Update the rows between the lines holding "1249x567 pixels." and "will click(x=264, y=19).", inclusive, by changing "dropdown" to "menu" and leaving all else as it is.
BEGIN Data supplied
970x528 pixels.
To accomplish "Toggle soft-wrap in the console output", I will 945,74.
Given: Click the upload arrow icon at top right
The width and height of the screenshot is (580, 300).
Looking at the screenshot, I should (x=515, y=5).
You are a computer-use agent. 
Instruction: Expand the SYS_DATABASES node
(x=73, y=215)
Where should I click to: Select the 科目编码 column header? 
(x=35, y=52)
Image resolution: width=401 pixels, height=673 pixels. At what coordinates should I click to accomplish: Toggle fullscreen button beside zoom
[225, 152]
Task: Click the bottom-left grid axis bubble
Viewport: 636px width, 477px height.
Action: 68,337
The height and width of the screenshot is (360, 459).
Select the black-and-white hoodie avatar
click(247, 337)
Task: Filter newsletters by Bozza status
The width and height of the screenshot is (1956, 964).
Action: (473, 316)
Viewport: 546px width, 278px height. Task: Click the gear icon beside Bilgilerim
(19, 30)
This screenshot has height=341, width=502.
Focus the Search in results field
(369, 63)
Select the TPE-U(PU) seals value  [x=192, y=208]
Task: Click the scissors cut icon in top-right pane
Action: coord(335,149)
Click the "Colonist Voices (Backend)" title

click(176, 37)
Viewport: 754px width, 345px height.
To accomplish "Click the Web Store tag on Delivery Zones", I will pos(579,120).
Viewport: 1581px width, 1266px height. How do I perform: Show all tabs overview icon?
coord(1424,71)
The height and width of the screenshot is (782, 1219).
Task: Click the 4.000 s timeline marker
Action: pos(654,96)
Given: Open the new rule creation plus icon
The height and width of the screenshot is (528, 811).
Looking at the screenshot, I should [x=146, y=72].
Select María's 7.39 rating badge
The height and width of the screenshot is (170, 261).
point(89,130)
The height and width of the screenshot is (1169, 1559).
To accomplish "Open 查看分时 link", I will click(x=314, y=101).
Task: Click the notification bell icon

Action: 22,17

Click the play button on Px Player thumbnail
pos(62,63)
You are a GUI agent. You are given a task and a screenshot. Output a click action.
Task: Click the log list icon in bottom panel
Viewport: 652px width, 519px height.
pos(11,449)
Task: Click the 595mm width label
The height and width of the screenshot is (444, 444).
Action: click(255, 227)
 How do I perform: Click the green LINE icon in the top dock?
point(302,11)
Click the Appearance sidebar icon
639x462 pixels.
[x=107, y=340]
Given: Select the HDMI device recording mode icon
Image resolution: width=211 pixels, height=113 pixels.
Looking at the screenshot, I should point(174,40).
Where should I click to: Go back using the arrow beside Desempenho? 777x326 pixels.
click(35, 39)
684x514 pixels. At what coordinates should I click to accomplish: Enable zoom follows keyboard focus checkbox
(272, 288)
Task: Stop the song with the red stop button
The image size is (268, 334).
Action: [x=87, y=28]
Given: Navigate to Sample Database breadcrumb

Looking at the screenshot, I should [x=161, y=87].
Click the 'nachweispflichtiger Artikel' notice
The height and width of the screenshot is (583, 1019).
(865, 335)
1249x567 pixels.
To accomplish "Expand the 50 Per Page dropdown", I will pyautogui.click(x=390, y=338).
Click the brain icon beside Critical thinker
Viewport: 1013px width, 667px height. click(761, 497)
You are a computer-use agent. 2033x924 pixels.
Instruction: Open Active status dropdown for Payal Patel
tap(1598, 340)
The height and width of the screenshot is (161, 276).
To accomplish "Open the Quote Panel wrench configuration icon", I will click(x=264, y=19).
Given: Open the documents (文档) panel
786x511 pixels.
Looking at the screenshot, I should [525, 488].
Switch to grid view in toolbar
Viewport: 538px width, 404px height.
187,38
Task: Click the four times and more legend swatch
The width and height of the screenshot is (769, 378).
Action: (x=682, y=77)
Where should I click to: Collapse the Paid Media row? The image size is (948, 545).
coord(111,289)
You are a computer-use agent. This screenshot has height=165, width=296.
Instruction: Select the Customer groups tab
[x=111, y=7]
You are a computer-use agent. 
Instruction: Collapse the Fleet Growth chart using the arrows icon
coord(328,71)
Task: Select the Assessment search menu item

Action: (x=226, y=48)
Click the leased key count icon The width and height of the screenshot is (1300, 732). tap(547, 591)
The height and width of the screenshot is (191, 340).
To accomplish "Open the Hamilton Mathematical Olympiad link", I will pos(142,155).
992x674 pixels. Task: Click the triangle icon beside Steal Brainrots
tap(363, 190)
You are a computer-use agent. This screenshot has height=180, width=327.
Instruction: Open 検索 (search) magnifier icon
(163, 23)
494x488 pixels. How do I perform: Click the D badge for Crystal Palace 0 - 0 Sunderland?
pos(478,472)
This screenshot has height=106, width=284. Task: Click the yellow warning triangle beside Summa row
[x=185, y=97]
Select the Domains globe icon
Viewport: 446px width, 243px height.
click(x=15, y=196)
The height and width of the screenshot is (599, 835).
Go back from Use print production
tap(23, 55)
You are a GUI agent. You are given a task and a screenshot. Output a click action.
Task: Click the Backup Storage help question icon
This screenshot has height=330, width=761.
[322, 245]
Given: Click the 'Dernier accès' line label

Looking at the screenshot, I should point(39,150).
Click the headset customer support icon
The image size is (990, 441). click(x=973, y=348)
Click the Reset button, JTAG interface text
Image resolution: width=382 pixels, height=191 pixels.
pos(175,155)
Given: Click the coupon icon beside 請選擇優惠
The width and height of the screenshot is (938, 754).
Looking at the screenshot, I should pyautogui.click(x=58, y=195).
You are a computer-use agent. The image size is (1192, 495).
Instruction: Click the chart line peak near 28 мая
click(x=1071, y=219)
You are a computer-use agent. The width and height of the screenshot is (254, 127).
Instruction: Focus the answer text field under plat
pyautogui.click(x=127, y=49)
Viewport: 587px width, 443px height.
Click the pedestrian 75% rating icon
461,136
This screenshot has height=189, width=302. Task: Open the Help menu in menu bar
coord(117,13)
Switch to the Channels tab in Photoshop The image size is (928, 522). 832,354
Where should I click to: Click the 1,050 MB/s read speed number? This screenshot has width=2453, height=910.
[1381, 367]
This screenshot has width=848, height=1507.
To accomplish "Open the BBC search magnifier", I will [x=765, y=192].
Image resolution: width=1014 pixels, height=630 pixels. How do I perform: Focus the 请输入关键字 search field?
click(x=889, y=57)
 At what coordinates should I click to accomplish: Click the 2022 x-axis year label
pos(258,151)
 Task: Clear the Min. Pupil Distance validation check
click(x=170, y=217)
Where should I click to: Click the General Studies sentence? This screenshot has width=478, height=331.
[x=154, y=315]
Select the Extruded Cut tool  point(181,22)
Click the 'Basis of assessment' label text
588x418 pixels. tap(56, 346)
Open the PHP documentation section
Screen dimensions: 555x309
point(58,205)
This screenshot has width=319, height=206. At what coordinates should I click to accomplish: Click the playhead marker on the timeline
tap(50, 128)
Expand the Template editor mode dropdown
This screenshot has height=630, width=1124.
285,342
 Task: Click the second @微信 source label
END Data supplied
_Response for this exercise_:
1249x567 pixels.
To accomplish "Expand the 50 Per Page menu", I will pyautogui.click(x=390, y=338).
Click the brain icon beside Critical thinker
Viewport: 1013px width, 667px height. click(761, 497)
You are a computer-use agent. 2033x924 pixels.
Instruction: Open Active status menu for Payal Patel
tap(1598, 340)
The height and width of the screenshot is (161, 276).
To accomplish "Open the Quote Panel wrench configuration icon", I will click(x=264, y=19).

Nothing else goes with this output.